O vereador da Câmara Municipal de Pedrógão Grande, António Pena, entre contactos pelo telefone ainda no local, não descartaria a hipótese de um desfecho fatal que explique o aparente desaparecimento da família. “Há muita gente ainda desaparecida. Isto dos estrangeiros vai ser um problema. São poucos os que aqui vivem e que estão recenseados. Espero que tenham conseguido fugir. Mas vamos continuar atentos à situação e procurar contactá-los.”

As dúvidas são muitas àquela hora da manhã. Serão de facto holandeses? Terão de facto seis filhos? Estarão desaparecidos — e, quem sabe, sem vida — ou apenas ausentes de casa (mas em segurança) por causa do incêndio que lá lavrou? Os vizinhos garantem que sim: o casal holandês e as seis as crianças estão mesmo desaparecidos — mas tendo pouco contacto com a família que vive numa casa isolada da aldeia, tenta-se verificar se assim é. À tarde, da Câmara Municipal de Pedrógão Grande chega outra informação: dizem que o pai se chama “Peter Charles” e é, afinal e segundo fonte da autarquia, belga. Quanto à mulher — será “Julie”? –, não sabem ao certo a nacionalidade. Das seis crianças não há registo de nomes, idades ou sexo.
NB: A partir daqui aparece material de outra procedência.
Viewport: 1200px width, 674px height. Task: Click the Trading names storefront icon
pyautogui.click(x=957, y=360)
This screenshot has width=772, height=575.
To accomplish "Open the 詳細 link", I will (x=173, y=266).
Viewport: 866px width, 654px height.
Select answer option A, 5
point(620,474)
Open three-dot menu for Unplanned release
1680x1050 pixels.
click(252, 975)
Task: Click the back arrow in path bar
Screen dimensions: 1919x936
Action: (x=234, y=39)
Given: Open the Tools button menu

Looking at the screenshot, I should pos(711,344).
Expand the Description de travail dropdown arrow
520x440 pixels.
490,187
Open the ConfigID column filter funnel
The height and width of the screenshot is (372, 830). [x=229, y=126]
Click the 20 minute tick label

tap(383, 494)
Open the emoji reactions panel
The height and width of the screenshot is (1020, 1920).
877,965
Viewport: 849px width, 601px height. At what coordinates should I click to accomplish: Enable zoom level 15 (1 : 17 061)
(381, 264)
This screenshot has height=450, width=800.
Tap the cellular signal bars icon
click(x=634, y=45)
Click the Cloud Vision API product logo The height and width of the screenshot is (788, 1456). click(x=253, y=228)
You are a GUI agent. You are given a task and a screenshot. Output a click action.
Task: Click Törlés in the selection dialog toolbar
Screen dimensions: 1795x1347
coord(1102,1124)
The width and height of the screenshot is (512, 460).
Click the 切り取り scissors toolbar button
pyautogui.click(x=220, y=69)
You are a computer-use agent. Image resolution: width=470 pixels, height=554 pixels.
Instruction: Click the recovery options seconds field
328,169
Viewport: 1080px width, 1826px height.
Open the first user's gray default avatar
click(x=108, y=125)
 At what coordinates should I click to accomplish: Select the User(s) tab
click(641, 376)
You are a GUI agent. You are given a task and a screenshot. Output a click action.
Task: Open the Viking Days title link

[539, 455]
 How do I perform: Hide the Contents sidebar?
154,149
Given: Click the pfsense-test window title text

A família fugiu no sábado (e está a salvo em Alvaiázere)

O Observador sabe entretanto que a família está bem e de saúde. Os pais e os seis filhos fugiram de casa no sábado (e não na sexta-feira) e seguiram para a zona de Alvaiázere, para a quinta de uns amigos do casal.

A informação chegou através de Anna e Sammy, que venderam a casa de Salaborda Velha aos holandeses, e que souberam através de outro casal da zona que o Observador estava a tentar localizar a família. Sim, são holandeses. Ela chama-se Hiskea, ele chama-se Gerrit e têm seis filhos. São os Lindeboom.

Depois de fugirem e de encontrarem abrigo em casa de amigos, contactaram algumas pessoas conhecidas, entre as quais amigos de Anna e Sammy — que, por sua vez, ao cruzar-se com a GNR, ainda hoje, segunda-feira, os informou de que a família se encontraria em segurança.

Anna contou ainda ao Observador que os oito holandeses estão já a preparar-se para voltar para casa.

Existe uma linha criada especialmente para facilitar o contacto entre embaixadas e consulados de outros países. E é o Ministério dos Negócios Estrangeiros (MNE) em Portugal que transmite as informações recolhidas junto da Proteção Civil. É através desta linha que se podem saber indicações sobre o paradeiro dos cidadãos estrangeiros eventualmente desaparecidos. Fonte do MNE disse ao Observador que foram já contactados por duas dezenas de países.

Esta história teve um final feliz para os Lindeboom. E tanto que precisamos de um por estes dias em Pedrógão.